Up until the Uvalde shooting, Woods said, “What we’d heard from leadership at state is, ‘You’ve got more than enough federal money, you don’t need more.'”
Gov. Greg Abbott’s office did not immediately respond to a request for comment on when schools could expect to see the money.
When the plan was unveiled in June, Abbott said the state was “acting swiftly to ensure our schools are secure and that children, teachers, and families across Texas have the support and resources they need to be safe as we work to prevent future tragedies like the heinous crime committed in Uvalde.”
Saturday’s summit was organized by state Reps. Trey Martinez-Fischer, Diego Bernal, Barbara Gervin-Hawkins, Ray Lopez and Liz Campos. Rep. Lyle Larson, the lone Republican to participate, was represented at the gathering by his chief of staff.

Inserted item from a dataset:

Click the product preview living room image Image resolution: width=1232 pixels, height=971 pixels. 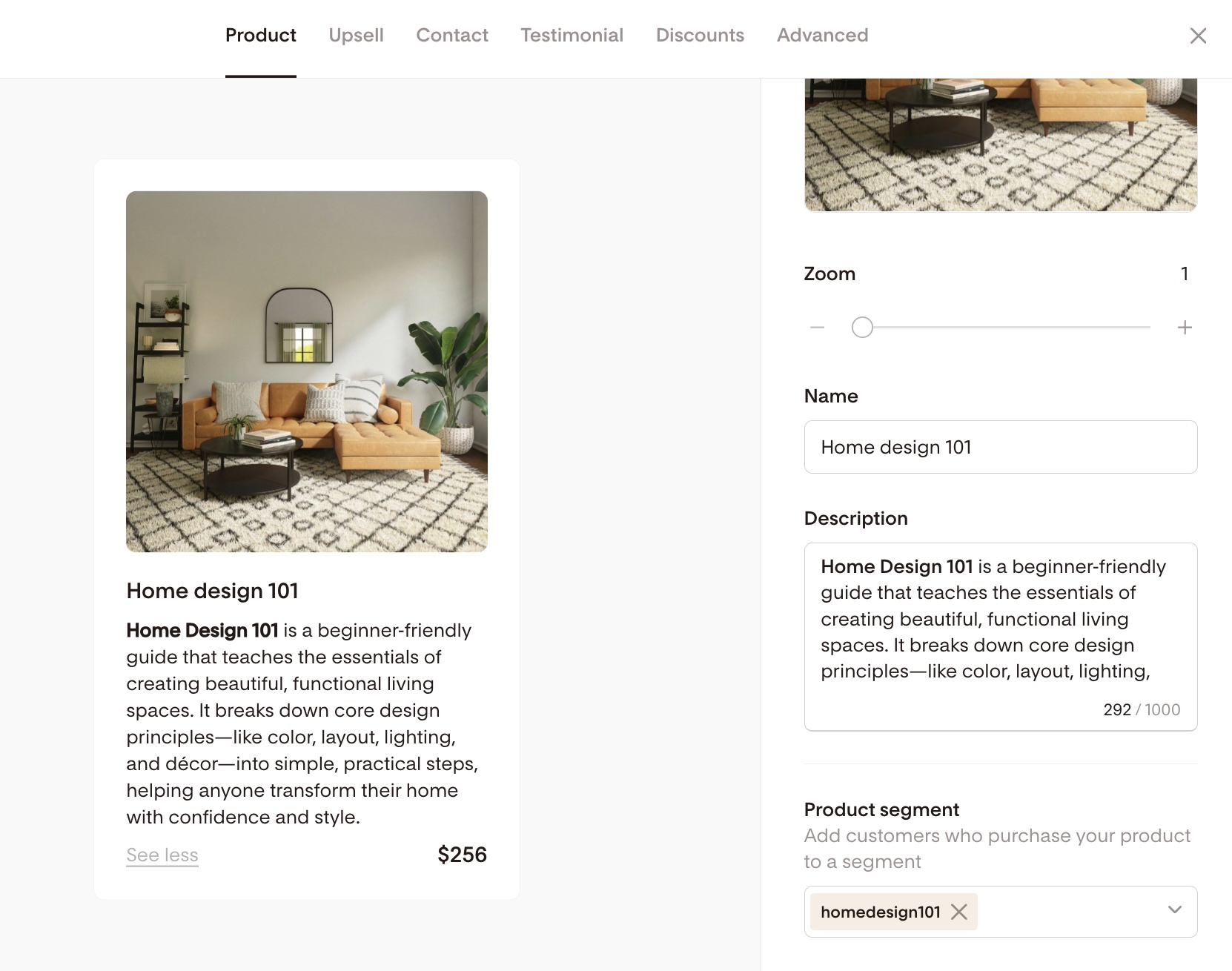pos(307,371)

On a panel hosted by Bernal, Ball and Woods each took aim at the Republican-controlled legislature, which they said hurt their efforts to make schools safer even before Uvalde.
Judson ISD failed to pass a proposed $302.5 million bond last year, delaying many improvements aimed at safety, Ball said. She blamed the Legislature for making it harder to pass bond elections to pay for safety measures by requiring wording on the ballot that says a bond could result in a tax increase.
“The fencing that we needed, the infrastructure for the technology that was needed for cameras, all those things, that was part of our bond,” said Ball, who noted that the school board will discuss this week whether to pursue another proposal.
Next year’s session could be a mixed bag for efforts to better fund school safety.
In the wake of Uvalde, members of both parties have expressed a desire to use some of the state’s estimated $27 billion surplus to address the issue. At the same time, Abbott has thrown his weight behind a school voucher plan that public school advocates say will siphon off public dollars to private schools.
“I try to explain to folks all the time … teacher salaries, additional teachers in your growing district, additional counselors, additional mental health support, all of those things come out of the same pot of money,” said Woods, whose district serves more than 100,000 students.
Both lawmakers and educators at Saturday’s summit acknowledged they have limited leverage to influence policy in a state controlled by Republicans.
“If you don’t like the policies in Austin, you need to vote,” said Woods, who has spent years trying to coordinate education leaders on their policy agenda.
Leading a second panel on the topic of school safety, Gervin-Hawkins sought input from some allies she hoped might have better luck influencing GOP leaders.
Gervin-Hawkins asked law enforcement leaders from the Alamo Heights, Edgewood and San Antonio ISDs to talk about their work combating mental health issues with students and to describe how they thought school safety money would be best spent in their districts.
“We would [use] some money to get some reactive equipment so that we would be able to go in there and neutralize a threat,” said Edgewood ISD Police Chief Jesse Quiroga. “But I would like to take the rest of the funds and fortify our schools and conduct prevention.”
Roughly half of the money the governor promised for school safety is aimed at providing bullet-resistant shields. Another large portion is designated for silent panic alert technology, while smaller portions are to go toward mental health efforts like telemedicine.
Gervin-Hawkins asked the law enforcement officials to create a list of their top needs that she could point to when school safety funding is discussed next session.
“As legislators, we need your help in terms of helping folks understand it’s not just about shields,” said Gervin-Hawkins.